Book review of Committed by Suzanne Scanlon

Book review of Committed by Suzanne Scanlon

Books


Writing saved Janet Frame’s life.

In 1951, the 27-year-old writer was scheduled for a lobotomy. She’d spent her adulthood in psychiatric facilities, and the extremely damaging practice was in its heyday. But after Frame’s debut book won a literary award, a doctor called off the procedure.

Frame is one of many authors Suzanne Scanlon references to create a throughline between reading, writing and illness in her memoir, Committed: On Meaning and Madwomen. Here, the author of novels Promising Young Women and Her 37th Year, an Index, traces her entwined reading and mental health histories.

In her early 20s, Scanlon spent more than two years in a psychiatric hospital and experienced shorter hospitalizations for several years to follow. Both during that first stint and the years since, she’s turned to books for insight into the world and her own mental health, a practice mirrored in her childhood. When her mother was dying, 8-year-old Scanlon created order from the grief and chaos around her through imaginative play. The immersive nature of this coping strategy is akin to what Scanlon now finds in literature.

Committed leaps across time, mirroring how Scanlon comes to understand her own narrative, organizing an unconventional timeline from her fragmented memories. She also plays with form, occasionally breaking from running narrative with lists explaining her illness, or switching from first- to second-person to place the reader in a scene.

Committed is also about authors who faced mental illness, among them Marguerite Duras and Sylvia Plath. Janet Frame, Scanlon writes, is “the patron saint of writers once institutionalized, the long-institutionalized, the young women everywhere told they were hopeless, what would become of them now, defined by the places where they lived.”

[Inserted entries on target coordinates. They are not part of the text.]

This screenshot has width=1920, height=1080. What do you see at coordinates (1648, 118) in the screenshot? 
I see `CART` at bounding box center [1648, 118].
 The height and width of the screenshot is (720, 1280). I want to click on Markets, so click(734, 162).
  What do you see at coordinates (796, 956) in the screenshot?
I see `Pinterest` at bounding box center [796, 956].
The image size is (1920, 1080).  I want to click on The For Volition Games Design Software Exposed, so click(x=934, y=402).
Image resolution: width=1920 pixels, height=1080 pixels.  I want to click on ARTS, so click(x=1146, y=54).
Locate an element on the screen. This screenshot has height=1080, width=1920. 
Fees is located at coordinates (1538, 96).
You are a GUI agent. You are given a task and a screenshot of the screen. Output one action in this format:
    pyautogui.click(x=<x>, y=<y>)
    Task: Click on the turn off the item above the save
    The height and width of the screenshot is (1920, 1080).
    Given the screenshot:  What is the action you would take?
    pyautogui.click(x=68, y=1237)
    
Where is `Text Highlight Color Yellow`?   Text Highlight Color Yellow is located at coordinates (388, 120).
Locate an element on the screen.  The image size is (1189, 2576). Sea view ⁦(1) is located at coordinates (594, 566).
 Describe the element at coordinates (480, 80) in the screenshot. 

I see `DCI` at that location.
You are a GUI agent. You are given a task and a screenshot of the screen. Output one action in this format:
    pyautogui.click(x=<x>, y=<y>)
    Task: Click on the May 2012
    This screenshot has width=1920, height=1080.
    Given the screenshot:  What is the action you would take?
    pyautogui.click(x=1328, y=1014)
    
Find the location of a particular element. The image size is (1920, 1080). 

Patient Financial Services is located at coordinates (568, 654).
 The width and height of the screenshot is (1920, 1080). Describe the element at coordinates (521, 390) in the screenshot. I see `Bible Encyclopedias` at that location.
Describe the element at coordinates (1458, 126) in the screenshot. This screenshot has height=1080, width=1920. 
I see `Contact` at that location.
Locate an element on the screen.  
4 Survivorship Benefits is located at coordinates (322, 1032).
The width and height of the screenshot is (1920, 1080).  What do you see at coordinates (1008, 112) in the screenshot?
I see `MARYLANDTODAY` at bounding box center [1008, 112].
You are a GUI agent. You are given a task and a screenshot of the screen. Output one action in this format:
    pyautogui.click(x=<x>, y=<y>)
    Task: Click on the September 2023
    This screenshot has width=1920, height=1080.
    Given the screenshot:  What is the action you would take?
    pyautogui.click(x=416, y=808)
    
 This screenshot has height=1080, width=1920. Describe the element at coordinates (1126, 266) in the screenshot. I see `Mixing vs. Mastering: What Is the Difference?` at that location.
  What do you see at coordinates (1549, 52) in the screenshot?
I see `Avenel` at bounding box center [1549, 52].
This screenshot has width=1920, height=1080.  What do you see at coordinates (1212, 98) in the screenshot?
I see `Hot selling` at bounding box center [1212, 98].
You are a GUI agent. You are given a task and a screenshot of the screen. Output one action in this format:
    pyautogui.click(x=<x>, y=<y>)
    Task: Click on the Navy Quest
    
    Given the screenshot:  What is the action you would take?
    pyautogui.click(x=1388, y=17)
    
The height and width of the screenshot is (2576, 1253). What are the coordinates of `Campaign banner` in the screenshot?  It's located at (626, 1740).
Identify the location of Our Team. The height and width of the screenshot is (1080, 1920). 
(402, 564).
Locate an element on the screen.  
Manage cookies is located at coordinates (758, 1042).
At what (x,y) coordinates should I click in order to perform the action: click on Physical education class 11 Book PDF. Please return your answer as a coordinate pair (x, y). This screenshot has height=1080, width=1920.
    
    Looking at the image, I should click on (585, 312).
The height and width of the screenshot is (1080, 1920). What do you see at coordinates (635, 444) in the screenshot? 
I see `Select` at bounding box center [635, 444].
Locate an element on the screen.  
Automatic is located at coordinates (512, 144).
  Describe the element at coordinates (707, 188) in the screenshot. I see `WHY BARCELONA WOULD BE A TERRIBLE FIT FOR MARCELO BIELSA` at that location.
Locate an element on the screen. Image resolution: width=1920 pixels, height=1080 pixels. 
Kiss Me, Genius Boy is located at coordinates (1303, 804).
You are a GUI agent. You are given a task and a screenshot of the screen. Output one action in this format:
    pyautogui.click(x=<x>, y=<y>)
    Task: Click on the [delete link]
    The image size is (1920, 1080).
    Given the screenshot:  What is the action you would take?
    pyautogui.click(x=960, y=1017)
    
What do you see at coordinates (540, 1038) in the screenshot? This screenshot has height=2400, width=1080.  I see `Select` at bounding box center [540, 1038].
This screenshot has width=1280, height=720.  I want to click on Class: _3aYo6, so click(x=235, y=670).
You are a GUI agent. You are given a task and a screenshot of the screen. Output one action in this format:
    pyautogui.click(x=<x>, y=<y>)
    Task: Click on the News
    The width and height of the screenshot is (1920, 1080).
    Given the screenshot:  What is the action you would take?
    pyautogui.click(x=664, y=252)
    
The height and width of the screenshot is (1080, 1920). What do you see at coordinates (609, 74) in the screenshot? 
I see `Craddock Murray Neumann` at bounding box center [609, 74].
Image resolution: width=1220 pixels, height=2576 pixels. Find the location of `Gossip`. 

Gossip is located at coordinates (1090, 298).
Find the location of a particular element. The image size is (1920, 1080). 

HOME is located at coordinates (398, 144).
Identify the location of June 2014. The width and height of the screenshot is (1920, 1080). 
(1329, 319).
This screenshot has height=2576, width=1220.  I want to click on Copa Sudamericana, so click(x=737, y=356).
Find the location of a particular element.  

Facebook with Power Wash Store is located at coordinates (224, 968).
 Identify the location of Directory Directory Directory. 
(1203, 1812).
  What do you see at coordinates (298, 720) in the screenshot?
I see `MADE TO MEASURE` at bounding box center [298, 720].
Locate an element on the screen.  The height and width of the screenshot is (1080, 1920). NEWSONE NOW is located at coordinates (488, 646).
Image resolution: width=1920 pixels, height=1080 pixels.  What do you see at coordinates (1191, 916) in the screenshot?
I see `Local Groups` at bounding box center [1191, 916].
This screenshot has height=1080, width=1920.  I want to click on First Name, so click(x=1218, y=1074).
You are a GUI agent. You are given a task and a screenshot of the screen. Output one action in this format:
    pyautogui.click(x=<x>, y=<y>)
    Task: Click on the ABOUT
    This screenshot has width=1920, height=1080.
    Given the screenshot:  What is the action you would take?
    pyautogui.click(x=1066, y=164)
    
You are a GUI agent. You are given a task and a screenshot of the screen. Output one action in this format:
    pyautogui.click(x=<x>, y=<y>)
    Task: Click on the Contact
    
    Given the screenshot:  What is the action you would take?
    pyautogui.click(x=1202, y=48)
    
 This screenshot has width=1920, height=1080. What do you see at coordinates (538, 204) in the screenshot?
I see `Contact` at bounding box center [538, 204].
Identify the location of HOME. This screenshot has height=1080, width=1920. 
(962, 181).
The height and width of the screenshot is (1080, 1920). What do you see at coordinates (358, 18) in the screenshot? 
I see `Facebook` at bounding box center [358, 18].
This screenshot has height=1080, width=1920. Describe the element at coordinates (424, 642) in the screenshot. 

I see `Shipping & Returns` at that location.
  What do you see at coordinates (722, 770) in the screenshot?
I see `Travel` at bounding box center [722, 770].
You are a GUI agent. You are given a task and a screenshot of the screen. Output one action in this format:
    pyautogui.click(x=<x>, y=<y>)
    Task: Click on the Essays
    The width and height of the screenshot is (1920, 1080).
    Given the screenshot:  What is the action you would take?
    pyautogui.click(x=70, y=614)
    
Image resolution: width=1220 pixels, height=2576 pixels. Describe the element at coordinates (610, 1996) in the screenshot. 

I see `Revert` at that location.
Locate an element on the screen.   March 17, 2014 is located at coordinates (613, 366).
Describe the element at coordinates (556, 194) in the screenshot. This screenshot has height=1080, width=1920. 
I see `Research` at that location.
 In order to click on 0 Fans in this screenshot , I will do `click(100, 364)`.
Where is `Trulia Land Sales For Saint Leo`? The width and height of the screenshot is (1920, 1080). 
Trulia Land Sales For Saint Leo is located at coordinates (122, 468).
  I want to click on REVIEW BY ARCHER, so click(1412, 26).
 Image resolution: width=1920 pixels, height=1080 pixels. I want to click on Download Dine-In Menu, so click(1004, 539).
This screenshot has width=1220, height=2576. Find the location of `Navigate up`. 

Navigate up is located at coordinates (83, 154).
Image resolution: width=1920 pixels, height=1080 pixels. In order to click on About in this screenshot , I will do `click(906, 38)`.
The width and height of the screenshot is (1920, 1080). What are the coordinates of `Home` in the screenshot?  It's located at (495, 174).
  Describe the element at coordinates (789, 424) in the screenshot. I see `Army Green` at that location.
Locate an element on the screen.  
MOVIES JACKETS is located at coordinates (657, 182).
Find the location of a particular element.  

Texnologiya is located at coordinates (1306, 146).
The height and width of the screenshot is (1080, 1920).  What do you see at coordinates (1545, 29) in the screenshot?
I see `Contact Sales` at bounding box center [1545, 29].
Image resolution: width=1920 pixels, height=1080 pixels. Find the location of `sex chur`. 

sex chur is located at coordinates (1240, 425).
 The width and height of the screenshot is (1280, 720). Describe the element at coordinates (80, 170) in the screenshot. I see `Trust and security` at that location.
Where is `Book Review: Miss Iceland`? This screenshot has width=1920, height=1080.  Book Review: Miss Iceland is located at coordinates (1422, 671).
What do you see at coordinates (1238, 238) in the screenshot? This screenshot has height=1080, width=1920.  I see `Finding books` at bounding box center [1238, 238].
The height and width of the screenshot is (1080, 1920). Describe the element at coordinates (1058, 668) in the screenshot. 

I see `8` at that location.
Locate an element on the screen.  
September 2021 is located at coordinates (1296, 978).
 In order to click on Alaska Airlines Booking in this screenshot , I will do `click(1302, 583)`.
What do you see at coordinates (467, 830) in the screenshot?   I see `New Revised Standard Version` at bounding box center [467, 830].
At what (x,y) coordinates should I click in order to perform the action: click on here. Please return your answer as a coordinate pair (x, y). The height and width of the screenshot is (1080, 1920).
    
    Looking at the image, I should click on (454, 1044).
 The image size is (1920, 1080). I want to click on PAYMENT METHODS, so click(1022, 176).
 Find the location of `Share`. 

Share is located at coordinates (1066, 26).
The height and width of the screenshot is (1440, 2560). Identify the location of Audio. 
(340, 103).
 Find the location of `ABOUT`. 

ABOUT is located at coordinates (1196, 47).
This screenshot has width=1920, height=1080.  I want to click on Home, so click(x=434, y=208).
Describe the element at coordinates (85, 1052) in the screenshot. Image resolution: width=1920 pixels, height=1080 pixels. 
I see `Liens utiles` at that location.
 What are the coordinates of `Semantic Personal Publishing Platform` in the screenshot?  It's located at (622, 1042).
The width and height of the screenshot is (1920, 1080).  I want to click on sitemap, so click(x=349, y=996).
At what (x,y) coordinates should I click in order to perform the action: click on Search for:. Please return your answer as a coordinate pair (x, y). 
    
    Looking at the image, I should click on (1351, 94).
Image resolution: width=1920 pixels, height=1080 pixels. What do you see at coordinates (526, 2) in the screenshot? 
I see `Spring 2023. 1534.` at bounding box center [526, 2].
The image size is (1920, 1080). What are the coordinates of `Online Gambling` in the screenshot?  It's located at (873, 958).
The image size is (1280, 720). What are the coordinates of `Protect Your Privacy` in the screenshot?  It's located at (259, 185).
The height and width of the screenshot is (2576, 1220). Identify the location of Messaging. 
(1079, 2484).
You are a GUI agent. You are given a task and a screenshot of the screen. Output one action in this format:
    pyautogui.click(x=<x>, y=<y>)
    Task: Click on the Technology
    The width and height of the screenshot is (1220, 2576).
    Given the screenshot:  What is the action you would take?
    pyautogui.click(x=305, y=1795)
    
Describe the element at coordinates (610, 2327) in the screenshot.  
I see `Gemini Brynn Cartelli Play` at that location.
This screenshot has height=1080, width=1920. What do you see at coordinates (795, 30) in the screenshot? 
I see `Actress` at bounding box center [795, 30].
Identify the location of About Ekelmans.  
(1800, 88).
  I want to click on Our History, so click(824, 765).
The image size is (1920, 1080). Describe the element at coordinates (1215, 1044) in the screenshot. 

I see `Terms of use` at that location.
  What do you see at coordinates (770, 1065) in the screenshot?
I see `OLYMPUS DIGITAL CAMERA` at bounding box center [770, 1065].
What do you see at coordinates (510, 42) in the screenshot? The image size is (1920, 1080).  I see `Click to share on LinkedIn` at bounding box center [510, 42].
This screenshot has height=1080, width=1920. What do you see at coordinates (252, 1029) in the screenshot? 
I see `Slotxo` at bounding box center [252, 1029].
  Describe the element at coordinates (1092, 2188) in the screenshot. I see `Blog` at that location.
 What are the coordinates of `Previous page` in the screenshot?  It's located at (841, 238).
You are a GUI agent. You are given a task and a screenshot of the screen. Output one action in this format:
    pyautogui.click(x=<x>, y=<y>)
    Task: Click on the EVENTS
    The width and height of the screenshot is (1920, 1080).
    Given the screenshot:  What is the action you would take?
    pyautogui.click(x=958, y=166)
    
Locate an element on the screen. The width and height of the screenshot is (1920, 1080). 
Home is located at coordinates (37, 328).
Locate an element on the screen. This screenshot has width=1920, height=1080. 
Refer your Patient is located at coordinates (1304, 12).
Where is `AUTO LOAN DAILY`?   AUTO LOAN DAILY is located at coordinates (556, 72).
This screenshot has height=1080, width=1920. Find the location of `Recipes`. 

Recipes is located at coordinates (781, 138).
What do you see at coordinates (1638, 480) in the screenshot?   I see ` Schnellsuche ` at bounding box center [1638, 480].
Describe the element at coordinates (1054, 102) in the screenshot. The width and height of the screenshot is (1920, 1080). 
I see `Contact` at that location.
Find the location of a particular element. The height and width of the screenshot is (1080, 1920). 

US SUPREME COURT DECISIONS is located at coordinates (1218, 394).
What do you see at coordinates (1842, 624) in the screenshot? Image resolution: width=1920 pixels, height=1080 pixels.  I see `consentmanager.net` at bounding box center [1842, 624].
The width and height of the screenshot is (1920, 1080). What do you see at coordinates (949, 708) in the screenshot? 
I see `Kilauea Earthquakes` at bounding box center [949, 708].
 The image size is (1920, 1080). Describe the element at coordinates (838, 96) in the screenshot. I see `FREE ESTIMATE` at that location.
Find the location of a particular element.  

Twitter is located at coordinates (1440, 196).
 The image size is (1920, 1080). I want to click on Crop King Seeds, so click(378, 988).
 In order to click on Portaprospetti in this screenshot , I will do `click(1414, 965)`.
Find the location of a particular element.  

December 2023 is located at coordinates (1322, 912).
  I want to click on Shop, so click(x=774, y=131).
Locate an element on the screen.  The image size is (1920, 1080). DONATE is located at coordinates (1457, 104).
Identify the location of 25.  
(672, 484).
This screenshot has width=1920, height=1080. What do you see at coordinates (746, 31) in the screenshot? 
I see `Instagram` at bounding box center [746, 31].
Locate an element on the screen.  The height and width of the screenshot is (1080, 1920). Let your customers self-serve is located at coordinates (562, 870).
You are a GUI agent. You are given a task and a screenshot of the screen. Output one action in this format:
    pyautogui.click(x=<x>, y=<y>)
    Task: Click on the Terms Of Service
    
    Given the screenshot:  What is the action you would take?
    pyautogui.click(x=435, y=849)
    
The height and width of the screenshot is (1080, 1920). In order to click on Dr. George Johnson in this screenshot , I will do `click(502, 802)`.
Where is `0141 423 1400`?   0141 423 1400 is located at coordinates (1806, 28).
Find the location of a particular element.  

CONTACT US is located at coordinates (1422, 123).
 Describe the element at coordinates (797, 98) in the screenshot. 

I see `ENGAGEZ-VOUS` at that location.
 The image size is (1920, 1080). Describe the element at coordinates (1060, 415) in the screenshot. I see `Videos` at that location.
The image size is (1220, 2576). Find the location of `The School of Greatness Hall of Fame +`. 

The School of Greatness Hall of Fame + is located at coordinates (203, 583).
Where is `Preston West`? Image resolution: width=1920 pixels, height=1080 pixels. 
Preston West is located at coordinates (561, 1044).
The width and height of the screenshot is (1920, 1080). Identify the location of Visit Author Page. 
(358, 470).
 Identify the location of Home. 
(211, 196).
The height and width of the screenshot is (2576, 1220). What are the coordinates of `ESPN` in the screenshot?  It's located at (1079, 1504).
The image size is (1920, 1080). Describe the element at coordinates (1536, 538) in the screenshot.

“What we call mental illness is so rarely portrayed with any depth or complexity,” Scanlon writes. But as she combs the archives of her reading, she finds “information about what it means to be alive in [any] shifting historical moment.” By lacing her story with literary analysis and cultural history, she creates a thoughtful reflection on how societal expectations can impact people, women in particular, and how writing and reading can provide a port in the storm.